DR. ÖMER ÖZDEMİR- SAMANYOLUHABER.COM
Eleştiri Kültürü Üzerine-1 başlıklı bir önceki yazımı, eleştiri ve eleştirici bağlamında ele almıştım. Bu yazımda ise eleştirilen tarafından eleştiriyi algılama ve tahammül yönüyle değerlendireceğim.
‘‘İnsan beşerdir şaşar.’’, ‘‘Düşmez, kalkmaz bir Allah.’’ atasözlerimiz herkesin hayat akışı içerisinde eksik düşünebileceğini, yanılabileceğini ve hata yapabileceğini ifade eder.
Böyle durumlarda insanlar ilişki içerisinde olduğu toplumun değişik kesimlerindeki diğer insanlardan iyi veya kötü niyetli eleştiriler alırlar.
Doğal olarak, eleştirilmek hoşnut olunacak ve çabucak kabullenilecek bir şey değildir. Size yöneltilen eleştiride haklılık payı olduğunu düşünüyor veya hissediyorsanız bu kabullenmesi zor bir durumdur. Hele hele haksız yere eleştiriliyorsanız kendinizi daha da sıkıntılı ve huzursuz hissetmeniz söz konusu olacaktır.
Ancak böyle durumlarda, duygularınızı bir kenara bırakıp, eleştiriyi sakince dinleyip, çıkarımlarda bulunabiliyorsanız aslında bir o kadar da kazançlısınız demektir. Çünkü, eğer hatalı iseniz, hatadan dönme şansı elde etmiş olursunuz ve ‘zararın neresinden dönülürse kârdır.’bakış açısıyla bir kazanım elde edersiniz. Bu aşamada eleştiri, kıymetini bilenler için, eksiğini tamamlama, yanlışını düzeltme ve daha fazla zarar görmeme adına oldukça değerlidir.
‘Gün Olur Asra Bedel’, ‘Beyaz Gemi’, ‘Cengiz Han’a Küsen Bulut’ ve sinemaya da uyarlanan ‘Selvi Boylum Al Yazmalım’ gibi onlarca romanın yazarı, dünyaca meşhur Kırgız yazar Cengiz Aytmatov, “Eleştiri gizli bir hayranlıktır.” der.
Yine bir çoğumuzun tekrar tekrar okuduğu, 1936 yılında yazıldığı günden beri popülerliğini yitirmeyen ‘Dost Kazanma ve İnsanları Etkileme Sanatı’ adlı kitabı ile tanıdığımız, Amerikalı yazar, kişisel gelişim ve iletişim uzmanı Dale Carnegie de, “Haksız eleştiri genellikle biçim değiştirmiş övgüdür.” der.
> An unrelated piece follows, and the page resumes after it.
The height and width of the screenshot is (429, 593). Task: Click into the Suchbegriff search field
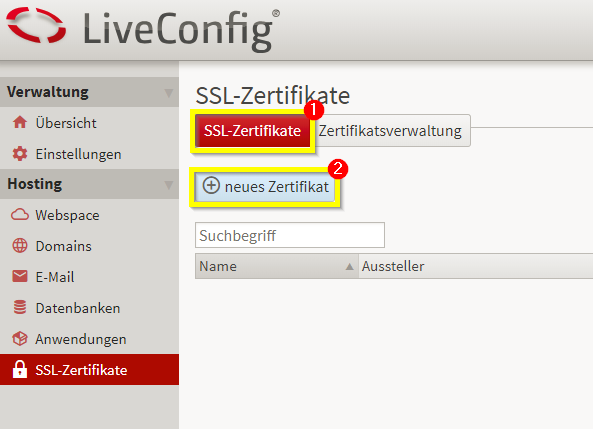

Bu iki yazar, haklı da olsa, haksız da olsa her eleştirinin kaynağında eleştirenin eleştirdiği konu(ürün, fikir, davranış, iş)ya karşı beslediği hayranlığın varlığından bahsederler.
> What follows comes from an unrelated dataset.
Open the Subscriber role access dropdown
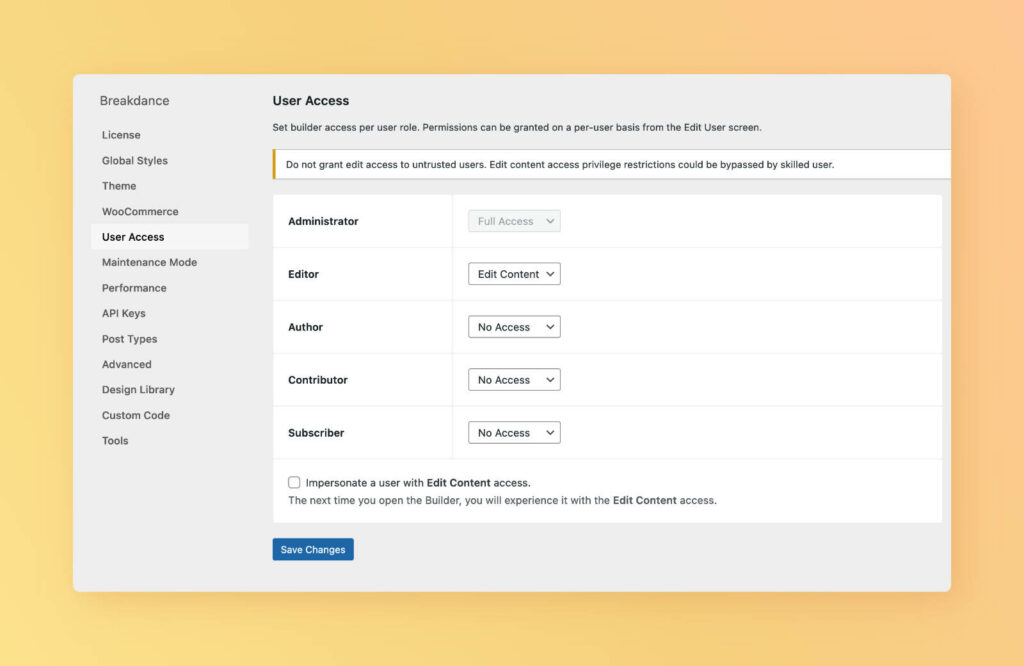The image size is (1024, 666). (513, 432)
Kısacası, ‘Meyveli ağaç taşlanır.’. Tabii ki, düşürülen meyvelerin ele alındığında görüntüsü, koklandığında kokusu, yendiğinde de yiyen tarafından lezzeti, tazeliği gibi görünen ve fark edilen özelliklerinin değerlendirilmesi kaçınılmaz olacaktır. Öyleyse, her konuda haklı ve haksız eleştiri kaçınılmazdır.
İyi niyetli(yapıcı) eleştiri de olsa, kötü niyetli, manipüle amaçlı(yıkıcı) eleştiri de olsa, eleştiri aynı zamanda bir geri bildirimdir. Haliyle söz konusu geri bildirim de insanlar tarafından gerçekleştirilir. Geri bildirim süreci öncesi değerlendirme aşamasında, eleştiriyi gerçekleştirenin şahsi duygularının karışmaması ve kişisel bakış açısının değerlendirmenin yönünü etkilememesi düşünülemez.
Eleştiriyi; söz, davranış, fikir ve kararın muhatabında bıraktığı iz ve görüntünün geriye ifade edilmesi olarak tanımladığımızda, eleştiricinin, tümsek (oluşan görüntünün boyu cismin boyundan küçüktür), çukur (oluşan görüntünün boyu cismin boyundan büyüktür) veya düz (oluşan görüntünün boyu cismin boyuna eşittir, görüntü simetriktir) ayna özelliklerinden hangisine sahip olduğunun iyi belirlenmesi gerekir.
Yani eleştirenin, iyi niyetli ve yapıcı mı yoksa kötü niyetli ve yıkıcı mı olduğunun objektif olarak tespit edilmesi en önemli aşamadır.
Bu bağlamda, eleştirinin iyi algılanması için negatif duyguların kontrol altına alınarak dinlenmesi önemlidir. Savunmaya geçmeden önce eleştiriyi dinlemek en zor kısımlardan birisidir. Bazen kaktüs yutmak gibi zor bir şey olsa da, derde deva için bu yapılmalıdır.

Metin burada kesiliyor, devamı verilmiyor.